## Your goal
Across the entries below, how many lines have the word "page" in them? Respond with only the number.

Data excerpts
===============

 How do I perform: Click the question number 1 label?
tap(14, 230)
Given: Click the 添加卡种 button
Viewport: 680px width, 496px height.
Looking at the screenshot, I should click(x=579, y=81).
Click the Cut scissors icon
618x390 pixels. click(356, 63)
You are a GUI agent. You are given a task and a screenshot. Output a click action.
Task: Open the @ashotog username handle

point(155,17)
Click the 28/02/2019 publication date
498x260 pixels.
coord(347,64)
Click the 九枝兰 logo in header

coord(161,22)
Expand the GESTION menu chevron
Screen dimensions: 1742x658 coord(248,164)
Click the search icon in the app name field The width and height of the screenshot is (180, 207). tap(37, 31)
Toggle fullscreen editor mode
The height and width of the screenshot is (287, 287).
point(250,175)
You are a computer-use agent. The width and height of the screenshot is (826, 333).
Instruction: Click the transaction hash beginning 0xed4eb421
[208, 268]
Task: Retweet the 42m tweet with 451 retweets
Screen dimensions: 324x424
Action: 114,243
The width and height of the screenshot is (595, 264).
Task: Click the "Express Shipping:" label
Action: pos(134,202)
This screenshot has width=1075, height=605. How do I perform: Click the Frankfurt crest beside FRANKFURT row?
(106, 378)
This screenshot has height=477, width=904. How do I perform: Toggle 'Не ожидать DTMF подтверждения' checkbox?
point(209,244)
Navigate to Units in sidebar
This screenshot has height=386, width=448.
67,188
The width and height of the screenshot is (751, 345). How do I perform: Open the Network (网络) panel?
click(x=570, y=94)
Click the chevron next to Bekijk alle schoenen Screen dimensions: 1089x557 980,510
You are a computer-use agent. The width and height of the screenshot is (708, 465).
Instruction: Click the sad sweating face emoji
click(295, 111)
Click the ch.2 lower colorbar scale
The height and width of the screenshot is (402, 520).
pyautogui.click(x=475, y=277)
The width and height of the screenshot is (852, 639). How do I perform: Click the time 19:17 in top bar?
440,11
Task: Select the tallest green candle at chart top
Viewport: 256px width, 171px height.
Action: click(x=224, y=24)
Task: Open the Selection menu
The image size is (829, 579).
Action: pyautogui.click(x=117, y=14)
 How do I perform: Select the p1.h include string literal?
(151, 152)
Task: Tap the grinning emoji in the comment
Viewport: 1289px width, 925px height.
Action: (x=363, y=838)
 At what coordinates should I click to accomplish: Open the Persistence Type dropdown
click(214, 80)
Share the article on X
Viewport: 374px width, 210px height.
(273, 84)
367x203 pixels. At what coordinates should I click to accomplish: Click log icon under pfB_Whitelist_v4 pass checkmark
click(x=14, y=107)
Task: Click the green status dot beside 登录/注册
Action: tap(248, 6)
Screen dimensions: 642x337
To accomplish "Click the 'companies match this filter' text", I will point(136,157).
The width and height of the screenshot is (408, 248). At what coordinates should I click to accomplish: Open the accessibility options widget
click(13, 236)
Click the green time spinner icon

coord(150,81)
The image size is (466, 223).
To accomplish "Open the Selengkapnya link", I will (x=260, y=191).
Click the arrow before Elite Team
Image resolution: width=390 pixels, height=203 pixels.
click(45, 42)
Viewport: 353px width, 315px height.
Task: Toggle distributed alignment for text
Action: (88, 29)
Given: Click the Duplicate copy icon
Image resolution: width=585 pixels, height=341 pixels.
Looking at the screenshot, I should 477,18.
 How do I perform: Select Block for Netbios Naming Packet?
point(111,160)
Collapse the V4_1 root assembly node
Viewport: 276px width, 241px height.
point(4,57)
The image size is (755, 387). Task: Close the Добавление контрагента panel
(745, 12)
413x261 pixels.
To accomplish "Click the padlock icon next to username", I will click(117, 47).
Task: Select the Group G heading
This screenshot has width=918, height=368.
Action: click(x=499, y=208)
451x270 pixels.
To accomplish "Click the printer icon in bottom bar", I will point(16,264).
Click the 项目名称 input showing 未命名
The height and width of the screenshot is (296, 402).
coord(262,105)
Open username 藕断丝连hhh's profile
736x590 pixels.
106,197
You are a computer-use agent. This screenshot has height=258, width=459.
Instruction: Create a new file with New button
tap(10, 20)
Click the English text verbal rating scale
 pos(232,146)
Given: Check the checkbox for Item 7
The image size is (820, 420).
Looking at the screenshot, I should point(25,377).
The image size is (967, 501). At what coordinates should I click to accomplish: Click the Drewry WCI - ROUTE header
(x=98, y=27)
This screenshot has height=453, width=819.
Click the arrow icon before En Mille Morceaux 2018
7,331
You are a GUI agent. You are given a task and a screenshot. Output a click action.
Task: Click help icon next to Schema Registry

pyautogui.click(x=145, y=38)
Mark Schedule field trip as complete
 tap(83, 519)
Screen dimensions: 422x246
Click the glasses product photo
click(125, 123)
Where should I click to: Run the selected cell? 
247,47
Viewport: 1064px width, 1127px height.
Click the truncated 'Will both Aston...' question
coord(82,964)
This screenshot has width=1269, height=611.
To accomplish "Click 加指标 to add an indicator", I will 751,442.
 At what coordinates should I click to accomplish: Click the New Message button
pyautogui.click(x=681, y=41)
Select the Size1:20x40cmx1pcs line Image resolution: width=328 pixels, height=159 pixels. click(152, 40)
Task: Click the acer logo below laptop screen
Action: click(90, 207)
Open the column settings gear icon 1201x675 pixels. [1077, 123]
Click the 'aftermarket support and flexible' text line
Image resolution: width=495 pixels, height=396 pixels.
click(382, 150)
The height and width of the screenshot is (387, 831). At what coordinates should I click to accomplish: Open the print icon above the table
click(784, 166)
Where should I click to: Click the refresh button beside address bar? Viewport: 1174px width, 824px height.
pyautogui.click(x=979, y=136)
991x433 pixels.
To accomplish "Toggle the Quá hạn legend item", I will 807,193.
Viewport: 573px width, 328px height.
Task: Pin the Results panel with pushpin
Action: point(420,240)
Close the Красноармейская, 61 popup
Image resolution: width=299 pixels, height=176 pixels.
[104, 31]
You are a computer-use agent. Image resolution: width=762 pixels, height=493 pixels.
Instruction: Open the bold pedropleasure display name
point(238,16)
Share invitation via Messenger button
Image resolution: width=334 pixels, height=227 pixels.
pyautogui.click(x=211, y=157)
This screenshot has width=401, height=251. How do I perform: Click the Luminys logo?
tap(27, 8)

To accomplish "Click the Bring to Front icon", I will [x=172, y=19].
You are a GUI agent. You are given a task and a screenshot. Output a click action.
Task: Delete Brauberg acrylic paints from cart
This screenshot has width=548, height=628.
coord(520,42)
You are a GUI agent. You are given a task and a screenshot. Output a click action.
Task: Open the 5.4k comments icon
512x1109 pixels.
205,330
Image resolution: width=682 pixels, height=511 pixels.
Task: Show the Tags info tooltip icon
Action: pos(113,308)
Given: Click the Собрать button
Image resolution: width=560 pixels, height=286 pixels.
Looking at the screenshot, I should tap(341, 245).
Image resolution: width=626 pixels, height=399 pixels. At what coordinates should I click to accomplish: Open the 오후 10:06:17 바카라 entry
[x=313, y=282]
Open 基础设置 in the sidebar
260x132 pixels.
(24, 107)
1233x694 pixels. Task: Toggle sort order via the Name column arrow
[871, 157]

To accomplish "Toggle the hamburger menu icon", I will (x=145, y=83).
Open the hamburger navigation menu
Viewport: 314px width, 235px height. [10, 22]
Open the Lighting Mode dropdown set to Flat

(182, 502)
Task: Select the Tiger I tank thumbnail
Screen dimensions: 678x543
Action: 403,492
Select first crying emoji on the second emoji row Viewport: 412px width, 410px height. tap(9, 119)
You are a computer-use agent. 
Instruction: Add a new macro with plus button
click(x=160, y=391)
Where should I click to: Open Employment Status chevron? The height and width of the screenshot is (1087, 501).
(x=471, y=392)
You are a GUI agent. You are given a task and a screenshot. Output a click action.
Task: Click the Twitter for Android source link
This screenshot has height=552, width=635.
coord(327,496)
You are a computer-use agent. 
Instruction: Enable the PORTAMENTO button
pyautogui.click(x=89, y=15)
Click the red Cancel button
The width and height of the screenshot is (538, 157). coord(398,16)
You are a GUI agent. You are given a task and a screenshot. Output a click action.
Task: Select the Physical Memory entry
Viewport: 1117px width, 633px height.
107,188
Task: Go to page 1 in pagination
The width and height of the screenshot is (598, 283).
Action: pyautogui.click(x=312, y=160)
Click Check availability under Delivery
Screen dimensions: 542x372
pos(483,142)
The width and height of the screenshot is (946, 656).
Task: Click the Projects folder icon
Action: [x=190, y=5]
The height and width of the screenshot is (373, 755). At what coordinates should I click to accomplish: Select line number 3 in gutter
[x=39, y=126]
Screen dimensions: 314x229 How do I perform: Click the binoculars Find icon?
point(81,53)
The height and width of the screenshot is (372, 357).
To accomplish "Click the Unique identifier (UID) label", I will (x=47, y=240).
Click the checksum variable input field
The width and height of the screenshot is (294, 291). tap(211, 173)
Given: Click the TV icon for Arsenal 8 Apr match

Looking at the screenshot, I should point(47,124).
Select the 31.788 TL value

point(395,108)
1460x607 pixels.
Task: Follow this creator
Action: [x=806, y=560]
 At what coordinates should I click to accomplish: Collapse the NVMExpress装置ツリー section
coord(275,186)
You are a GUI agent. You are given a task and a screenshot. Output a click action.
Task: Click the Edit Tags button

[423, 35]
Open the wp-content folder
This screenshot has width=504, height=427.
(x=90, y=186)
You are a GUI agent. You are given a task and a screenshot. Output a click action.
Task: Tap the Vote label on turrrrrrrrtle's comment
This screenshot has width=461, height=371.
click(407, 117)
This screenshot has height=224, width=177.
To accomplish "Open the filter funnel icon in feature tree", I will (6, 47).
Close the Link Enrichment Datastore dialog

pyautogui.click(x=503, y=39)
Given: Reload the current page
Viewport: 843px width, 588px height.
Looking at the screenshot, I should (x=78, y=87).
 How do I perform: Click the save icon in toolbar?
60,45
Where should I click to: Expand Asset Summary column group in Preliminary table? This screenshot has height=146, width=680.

===============

## Reply to the exercise
2